↓
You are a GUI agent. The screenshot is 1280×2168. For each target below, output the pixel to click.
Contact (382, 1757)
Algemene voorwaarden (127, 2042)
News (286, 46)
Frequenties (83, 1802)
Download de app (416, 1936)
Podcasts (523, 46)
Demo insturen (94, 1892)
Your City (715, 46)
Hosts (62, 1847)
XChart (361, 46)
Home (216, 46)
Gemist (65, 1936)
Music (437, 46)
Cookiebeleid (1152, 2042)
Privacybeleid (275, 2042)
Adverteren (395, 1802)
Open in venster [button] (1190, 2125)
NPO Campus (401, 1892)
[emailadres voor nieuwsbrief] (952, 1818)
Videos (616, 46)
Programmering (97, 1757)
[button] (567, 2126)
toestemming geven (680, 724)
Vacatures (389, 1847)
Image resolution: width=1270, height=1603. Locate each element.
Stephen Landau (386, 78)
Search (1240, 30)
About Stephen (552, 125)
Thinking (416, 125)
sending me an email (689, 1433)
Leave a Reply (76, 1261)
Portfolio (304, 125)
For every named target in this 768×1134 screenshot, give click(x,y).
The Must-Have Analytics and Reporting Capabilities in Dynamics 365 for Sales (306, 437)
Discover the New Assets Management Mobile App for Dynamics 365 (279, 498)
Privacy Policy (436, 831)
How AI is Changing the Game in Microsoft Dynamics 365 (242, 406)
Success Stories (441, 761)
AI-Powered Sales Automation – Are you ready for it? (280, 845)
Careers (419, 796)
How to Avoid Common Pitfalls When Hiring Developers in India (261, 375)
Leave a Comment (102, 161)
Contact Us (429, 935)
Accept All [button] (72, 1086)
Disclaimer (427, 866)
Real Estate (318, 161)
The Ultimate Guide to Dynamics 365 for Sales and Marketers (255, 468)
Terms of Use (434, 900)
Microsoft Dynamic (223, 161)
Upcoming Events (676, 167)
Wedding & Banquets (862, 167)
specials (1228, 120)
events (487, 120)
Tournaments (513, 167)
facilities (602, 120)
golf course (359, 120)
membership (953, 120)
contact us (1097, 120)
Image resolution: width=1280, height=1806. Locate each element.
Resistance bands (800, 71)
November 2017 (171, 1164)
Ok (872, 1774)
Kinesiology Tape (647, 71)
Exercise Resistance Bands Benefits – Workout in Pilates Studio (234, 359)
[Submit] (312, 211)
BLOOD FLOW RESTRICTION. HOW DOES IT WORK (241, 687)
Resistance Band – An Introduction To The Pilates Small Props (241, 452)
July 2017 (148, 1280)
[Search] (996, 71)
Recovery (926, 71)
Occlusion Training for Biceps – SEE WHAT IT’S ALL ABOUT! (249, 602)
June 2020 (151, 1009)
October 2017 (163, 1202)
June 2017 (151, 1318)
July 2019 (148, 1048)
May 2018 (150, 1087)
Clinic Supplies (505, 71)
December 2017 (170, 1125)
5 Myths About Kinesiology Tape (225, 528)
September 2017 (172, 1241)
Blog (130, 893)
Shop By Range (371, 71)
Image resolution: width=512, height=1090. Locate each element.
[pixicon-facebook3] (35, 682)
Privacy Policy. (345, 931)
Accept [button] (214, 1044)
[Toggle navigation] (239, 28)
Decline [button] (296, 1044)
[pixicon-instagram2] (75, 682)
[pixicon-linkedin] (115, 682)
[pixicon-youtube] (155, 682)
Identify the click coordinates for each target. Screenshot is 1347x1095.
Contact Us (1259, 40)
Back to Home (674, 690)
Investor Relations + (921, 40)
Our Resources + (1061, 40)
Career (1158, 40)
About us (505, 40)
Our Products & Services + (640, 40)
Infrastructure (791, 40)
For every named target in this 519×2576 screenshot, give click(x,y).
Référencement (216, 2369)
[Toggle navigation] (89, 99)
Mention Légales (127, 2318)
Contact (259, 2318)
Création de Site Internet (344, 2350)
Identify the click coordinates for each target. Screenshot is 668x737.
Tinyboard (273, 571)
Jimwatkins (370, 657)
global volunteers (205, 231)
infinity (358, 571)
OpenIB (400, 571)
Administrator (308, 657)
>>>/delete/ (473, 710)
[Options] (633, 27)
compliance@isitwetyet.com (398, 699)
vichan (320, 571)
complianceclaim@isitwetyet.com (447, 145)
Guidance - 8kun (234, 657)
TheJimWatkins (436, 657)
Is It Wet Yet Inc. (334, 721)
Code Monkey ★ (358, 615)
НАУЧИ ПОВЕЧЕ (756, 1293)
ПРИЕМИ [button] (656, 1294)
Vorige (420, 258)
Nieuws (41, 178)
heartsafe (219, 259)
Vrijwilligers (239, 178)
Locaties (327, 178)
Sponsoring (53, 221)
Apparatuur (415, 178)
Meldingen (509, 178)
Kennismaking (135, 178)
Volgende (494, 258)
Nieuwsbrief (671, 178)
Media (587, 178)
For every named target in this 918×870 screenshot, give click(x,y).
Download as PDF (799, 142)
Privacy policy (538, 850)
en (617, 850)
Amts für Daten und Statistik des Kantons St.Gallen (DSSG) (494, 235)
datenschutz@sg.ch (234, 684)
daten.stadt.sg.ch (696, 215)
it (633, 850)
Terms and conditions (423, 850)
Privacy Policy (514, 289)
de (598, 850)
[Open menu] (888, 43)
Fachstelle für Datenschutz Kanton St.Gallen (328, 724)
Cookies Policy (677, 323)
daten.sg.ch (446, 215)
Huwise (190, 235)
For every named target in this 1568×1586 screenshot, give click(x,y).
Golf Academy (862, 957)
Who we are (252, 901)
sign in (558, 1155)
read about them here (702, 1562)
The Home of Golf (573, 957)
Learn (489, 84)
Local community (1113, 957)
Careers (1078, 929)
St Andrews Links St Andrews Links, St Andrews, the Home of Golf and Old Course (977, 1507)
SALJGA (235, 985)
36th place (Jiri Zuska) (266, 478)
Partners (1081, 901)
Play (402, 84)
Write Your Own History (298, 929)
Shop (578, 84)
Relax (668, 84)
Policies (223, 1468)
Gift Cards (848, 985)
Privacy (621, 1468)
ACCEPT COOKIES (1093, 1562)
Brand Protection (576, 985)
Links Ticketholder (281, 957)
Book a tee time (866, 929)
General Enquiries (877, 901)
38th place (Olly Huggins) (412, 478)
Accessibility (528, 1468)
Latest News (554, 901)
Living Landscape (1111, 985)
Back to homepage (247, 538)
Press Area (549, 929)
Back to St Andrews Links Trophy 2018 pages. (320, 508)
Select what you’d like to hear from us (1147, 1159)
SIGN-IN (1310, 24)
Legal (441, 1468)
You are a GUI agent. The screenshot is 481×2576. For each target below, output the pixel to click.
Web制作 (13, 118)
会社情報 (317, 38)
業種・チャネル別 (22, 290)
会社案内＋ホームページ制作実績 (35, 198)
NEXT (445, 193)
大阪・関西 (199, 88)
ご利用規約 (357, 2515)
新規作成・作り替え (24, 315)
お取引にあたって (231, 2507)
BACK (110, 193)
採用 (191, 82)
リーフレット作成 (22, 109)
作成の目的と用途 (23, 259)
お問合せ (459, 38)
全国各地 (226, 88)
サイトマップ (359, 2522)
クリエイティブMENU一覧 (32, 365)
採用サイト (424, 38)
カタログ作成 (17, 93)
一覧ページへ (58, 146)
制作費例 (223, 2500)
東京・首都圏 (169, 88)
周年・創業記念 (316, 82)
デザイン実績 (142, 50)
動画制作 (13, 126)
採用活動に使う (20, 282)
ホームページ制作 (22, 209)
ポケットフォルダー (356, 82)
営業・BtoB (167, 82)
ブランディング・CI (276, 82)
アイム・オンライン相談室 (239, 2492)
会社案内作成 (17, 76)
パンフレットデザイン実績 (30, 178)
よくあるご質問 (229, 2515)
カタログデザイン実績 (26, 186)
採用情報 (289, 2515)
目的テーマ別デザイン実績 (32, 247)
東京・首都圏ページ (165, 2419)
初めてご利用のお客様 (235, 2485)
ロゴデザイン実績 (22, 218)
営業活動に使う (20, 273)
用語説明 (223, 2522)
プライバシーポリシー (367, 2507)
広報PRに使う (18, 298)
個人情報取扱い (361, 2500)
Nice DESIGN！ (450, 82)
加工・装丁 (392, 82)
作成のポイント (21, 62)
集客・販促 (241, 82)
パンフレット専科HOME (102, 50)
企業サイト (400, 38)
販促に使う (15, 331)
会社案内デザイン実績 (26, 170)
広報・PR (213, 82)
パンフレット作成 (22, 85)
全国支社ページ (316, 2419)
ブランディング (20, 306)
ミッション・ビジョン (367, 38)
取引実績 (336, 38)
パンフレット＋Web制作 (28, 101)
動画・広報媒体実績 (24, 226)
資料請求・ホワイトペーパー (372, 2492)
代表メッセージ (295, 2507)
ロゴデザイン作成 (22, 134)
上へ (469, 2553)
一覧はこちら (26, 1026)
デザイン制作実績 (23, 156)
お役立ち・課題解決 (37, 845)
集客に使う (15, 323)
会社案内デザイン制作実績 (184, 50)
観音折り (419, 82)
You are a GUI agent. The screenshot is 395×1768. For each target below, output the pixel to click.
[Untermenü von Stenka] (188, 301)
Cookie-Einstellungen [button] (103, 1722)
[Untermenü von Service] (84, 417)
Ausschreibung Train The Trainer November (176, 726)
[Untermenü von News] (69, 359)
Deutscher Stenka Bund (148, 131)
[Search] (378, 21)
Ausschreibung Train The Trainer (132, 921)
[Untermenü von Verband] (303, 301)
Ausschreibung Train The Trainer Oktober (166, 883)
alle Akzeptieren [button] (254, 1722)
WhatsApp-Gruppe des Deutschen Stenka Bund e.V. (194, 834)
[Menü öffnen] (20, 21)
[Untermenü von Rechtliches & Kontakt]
↑
#### [Objetivo da tarefa]
Por favor, diga quantas linhas acima contêm a palavra "width". Responda só com o número.

#### [Solução do exercício]
3